Ida Hertu considère qu’il est bon de distinguer le sens et la matière d’un texte. La matière d’un texte est vivante dans la bouche, dans la voix et traverse le corps. Des codes sont très ancrés et les enfants sont formatés très tôt. Exemple : « Arrête de parler pour ne rien dire ! ». L’enfant est déjà prisonnier par rapport à la parole. Il est donc nécessaire de le dégager de ça.

Suggestions d’exercices:

  • Jeux

Amener les enfants à crier en s’adressant au plafond, au sol, à lancer le mot vers l’horizon, dans les bras, etc. Jouer avec les timbres (aigu, grave, etc.). L’important est qu’ils aient du plaisir.

  • Lecture à voix haute

La découverte du texte implique souvent la peur du silence, du temps de la parole. Les enfants lisent alors dans la précipitation, en ne faisant pas de respirations. Cette démarche est difficile pour les enfants car ils se mettent en danger par rapport aux autres camarades et à leurs regards. Principes clefs : le temps, le souffle, la respiration, le rythme. Ne pas interpréter, découvrir les mots, les dire. Respecter les ponctuations et les mots tels qu’ils sont écrits. Suspendre, étendre la phrase, la voix doit être de plus en plus présente. Etre très présent dans la découverte des mots. Faire sonner les mots avec générosité. Ouvrir sur les blancs, oser les vivre, les porter. La prononciation sert à ce que l’on voit et entende clairement les mots. Il est important de soutenir les mots, d’être dans la générosité. Etre à l’aise dans son corps : décroiser les jambes, s’ancrer dans le sol, etc. Prendre l’espace et installer le décor. Essayer assis, puis debout : on constate alors que le canal s’ouvre, la respiration est là, on porte la voix, etc. Faire résonner les mots dans notre bouche, puis au-delà. Etre attentif à ce que l’on fait et dit. Ne pas avoir peur de la parole. Prendre le temps d’amener les mots. Intériorité nécessaire (passage dans la découverte du texte). Dans la lecture à voix haute, on engage un peu de sa personne, de soi, on amène quelque chose.

  • Consignes

Instaurer une contrainte. Exemple : Lire comme si l’on était au bord d’un précipice. Dire comme si l’on allait tomber. Ce n’est pas dramatique, c’est physique. C’est le corps qui mime. Faire voir et sentir le précipice. Qu’il soit présent. Ce travail repose sur l’intention. Il s’agit de déployer une force physique et que le corps résiste. La voix et le ton passent par le corps. Possibilité de pousser ou de retenir le « diseur ». Faire ressentir un rapport de force.

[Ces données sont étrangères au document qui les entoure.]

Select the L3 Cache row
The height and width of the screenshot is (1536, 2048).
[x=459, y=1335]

  • Groupe divisé en deux, à chaque bout de l’espace

Adresser le texte à ceux qui sont à l’autre bout de la pièce. Accepter le jeu de devoir traverser l’espace avec la voix (par exemple, un hall de gare). Projeter la voix. Garder la ponctuation et s’amuser vocalement avec. Donner de la consistance aux mots, les élargir dans la bouche. L’idée est de faire entendre toutes les syllabes, les voyelles, les consonnes. Il est important de s’enraciner dans le sol, de donner de l’amplitude. Le mouvement part du ventre. Adresser au loin en imaginant que les mots doivent traverser le hall d’une gare.

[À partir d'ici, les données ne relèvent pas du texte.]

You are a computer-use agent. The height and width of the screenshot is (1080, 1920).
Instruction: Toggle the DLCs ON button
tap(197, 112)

  • S’interpeller les uns les autres

Exemple : Heho ! C’est moi ! Ouh Ouh ! Ca va ? Le lecteur dit le texte dans cet esprit. Etre dans l’idée qu’il faut absolument que l’autre m’entende : « Merde, il a mon passeport ! ».

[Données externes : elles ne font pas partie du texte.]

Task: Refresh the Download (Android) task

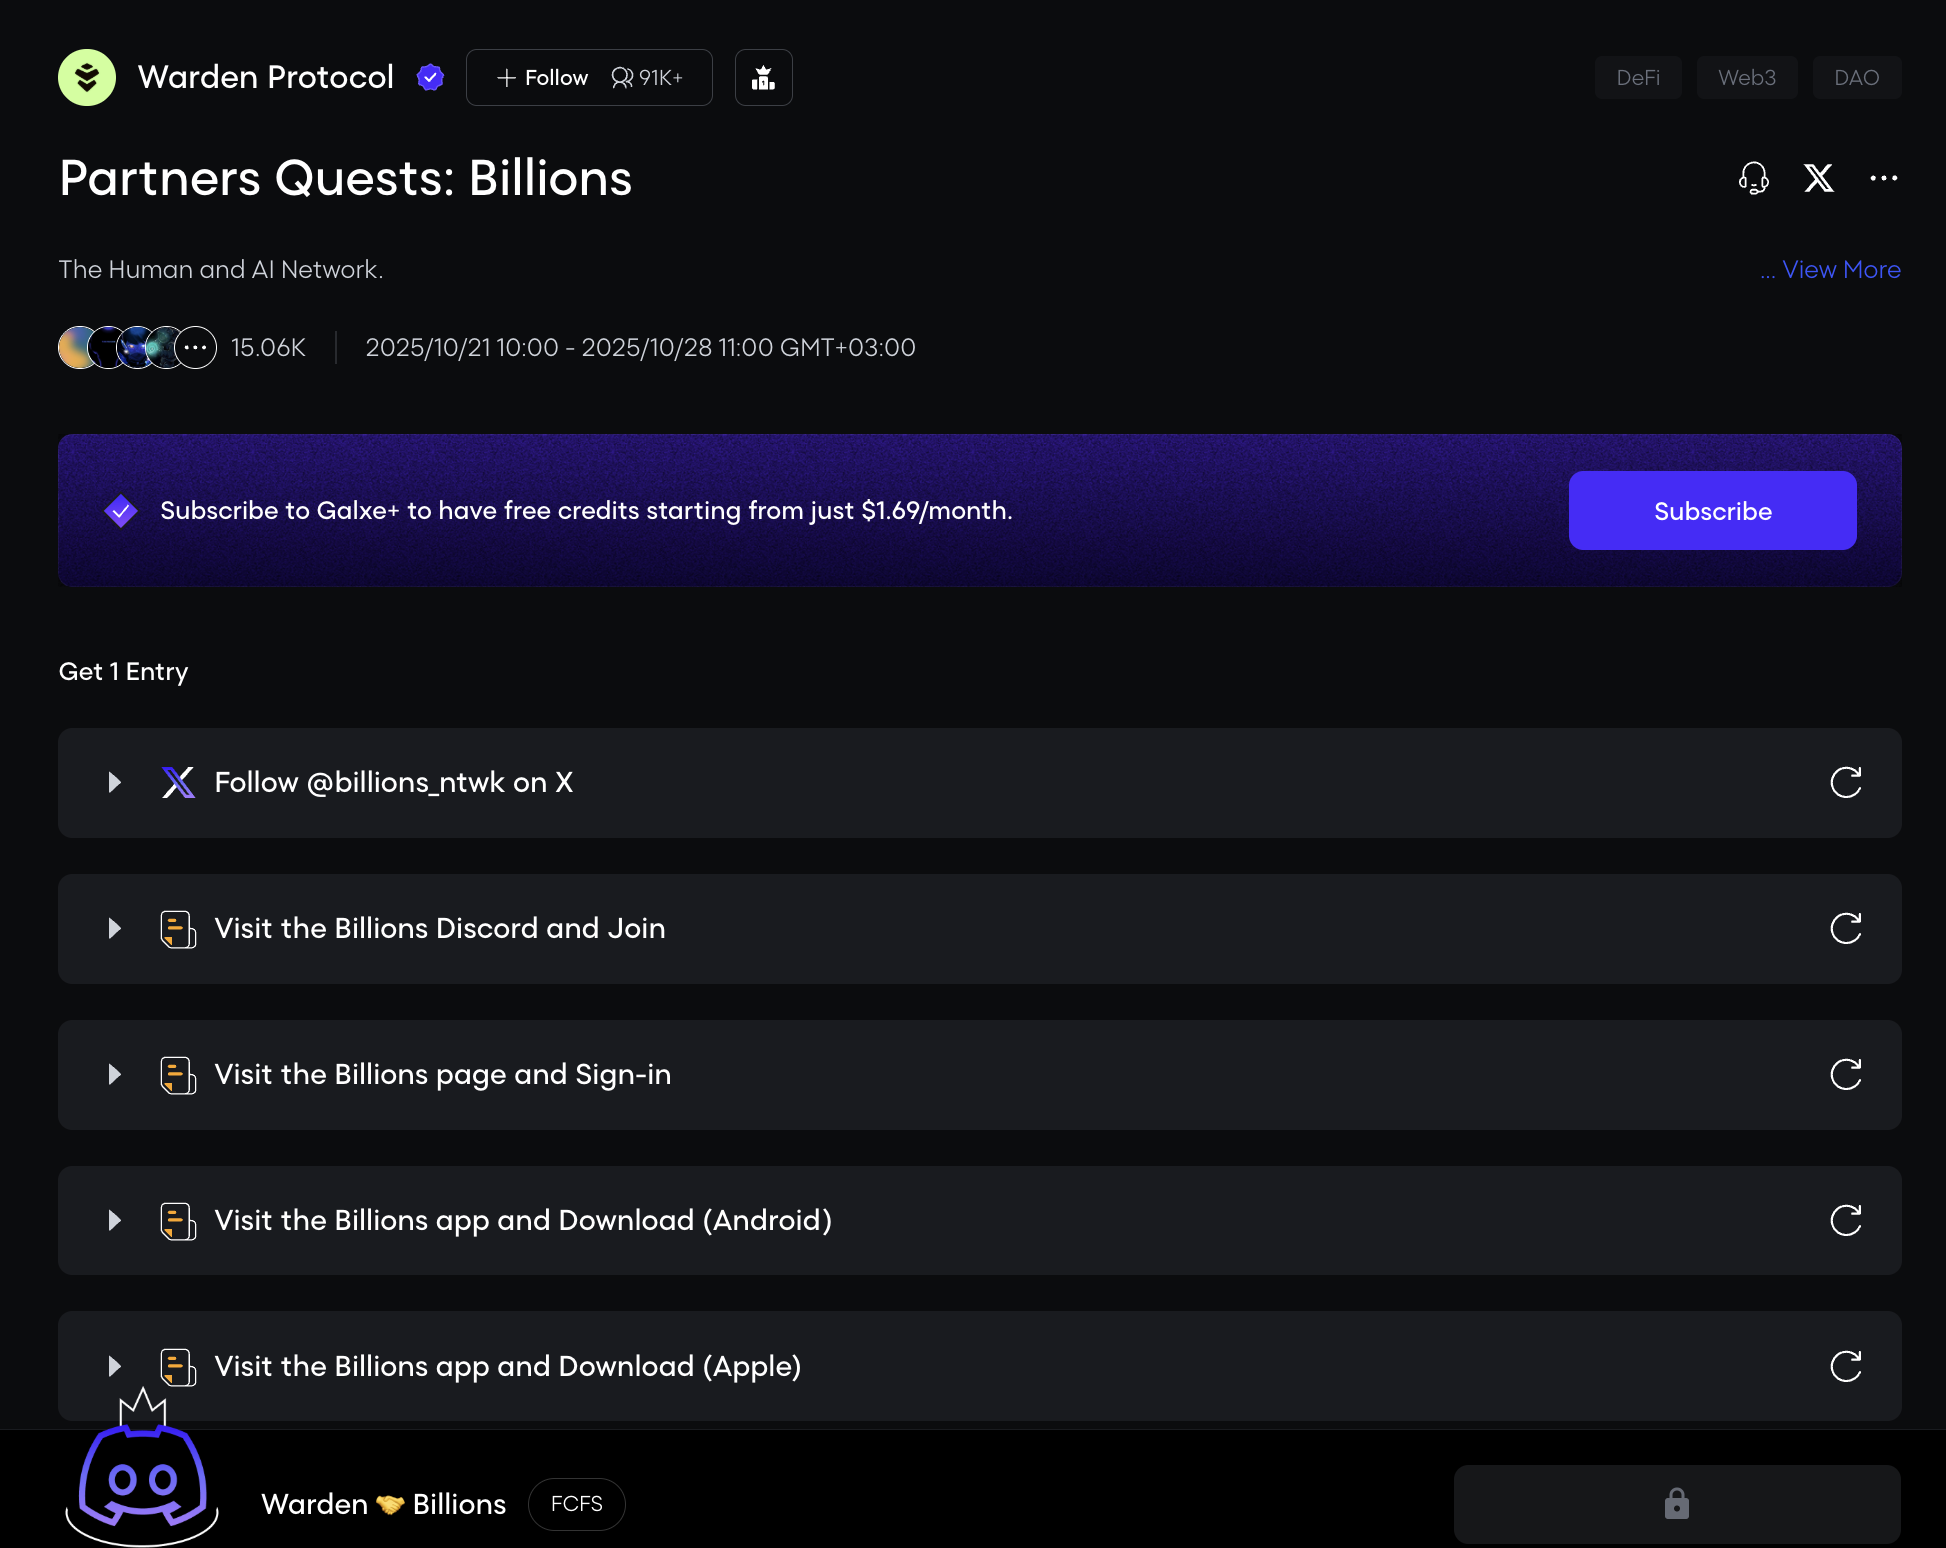Action: pyautogui.click(x=1845, y=1220)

  • Les deux groupes se rapprochent

Soutenir les mots. Solliciter un appui sur le diaphragme. S’approcher de plus en plus les uns des autres. Se chuchoter à l’oreille. Donner de la matière. Exercice en duo, en binôme. Chuchoter, parler, converser, crier, interpeller pour obtenir un brouhaha où chacun finit par être à l’aise…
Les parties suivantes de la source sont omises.